### Document passage
^^^^^^^^^^^^^^^^

Why Princeton students should support #ANewDeal4HigherEd


The COVID-19 pandemic has brought America’s public universities to the brink of collapse. I argued as much in my last column as a faculty opinion contributor for The Daily Princetonian, in which I introduced A New Deal for Higher Education, a plan to use federal dollars to reinvest in America’s public universities for the good of us all. In this column, as promised, I want to make a case for why Princeton’s students should be outspoken supporters of this plan, even though most of you, as Princeton students, won’t benefit directly.

Let me start by sharing my general impression of undergraduate life at Princeton. Since arriving on campus two summers ago, I’ve had some version of the following conversation with at least a dozen other faculty: someone asks me, “How’s teaching going this semester?” and I lean in, almost conspiratorially, and exclaim in hushed tones, “My students are so good. They do the reading! They come to class prepared! They care so much.” 

I’ve spent a lot of time thinking about what makes Princeton students so special. There’s no question that most of you are smart and driven, but I’ve taught smart and driven students at other universities, too. There’s no question that Princeton faculty are excellent, but I’ve studied under excellent faculty at other universities, too. 

The conclusion I’ve come to, after a good deal of thought, is that Princeton brings out the best in us. Though individually you are brilliant and your faculty are excellent at what they do, it’s the collective that matters. Collectively, Princeton’s culture encourages students to invest in, commit to, and engage with both their academics and with their campus community. Professors respond by investing in their students. This is a place where we are all committed to education for education’s sake.

That, as it turns out, is the key to a good college experience no matter which college you attend. In a 2018 study, researchers from Stanford University’s School of Graduate Education found that “students who benefit the most from college are those who are most engaged in their academics and campus communities, taking advantage of the opportunities and resources their particular institution provides.” The key takeaway from the report was that this kind of environment is possible at a variety of public and private universities, “regardless of size, location, or selectivity.” For high school students obsessed with admission to the “best” schools, the report has a clear message: stop worrying about college rankings and start paying attention to campus culture.

^^^^^^^^^^^^^^^^

### How to complete this task
In the column about supporting A New Deal for Higher Education, who carried out the 2018 study it cites?

### The data
^^^^^^^^^^^^^^^^

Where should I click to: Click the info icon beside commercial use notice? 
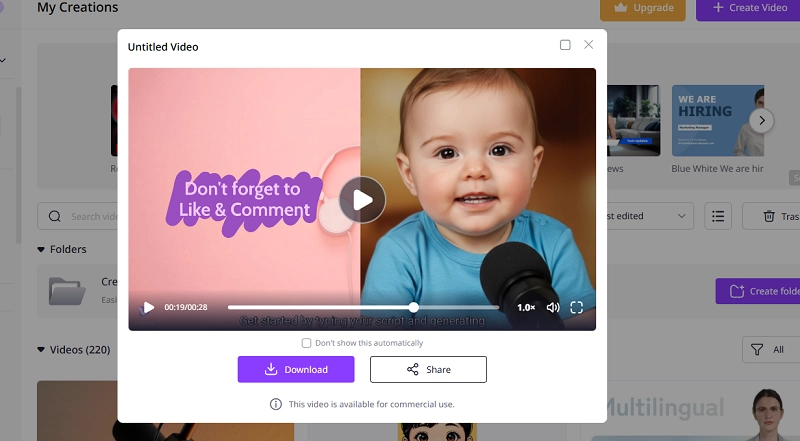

^^^^^^^^^^^^^^^^

### Result below
Researchers from Stanford University's School of Graduate Education.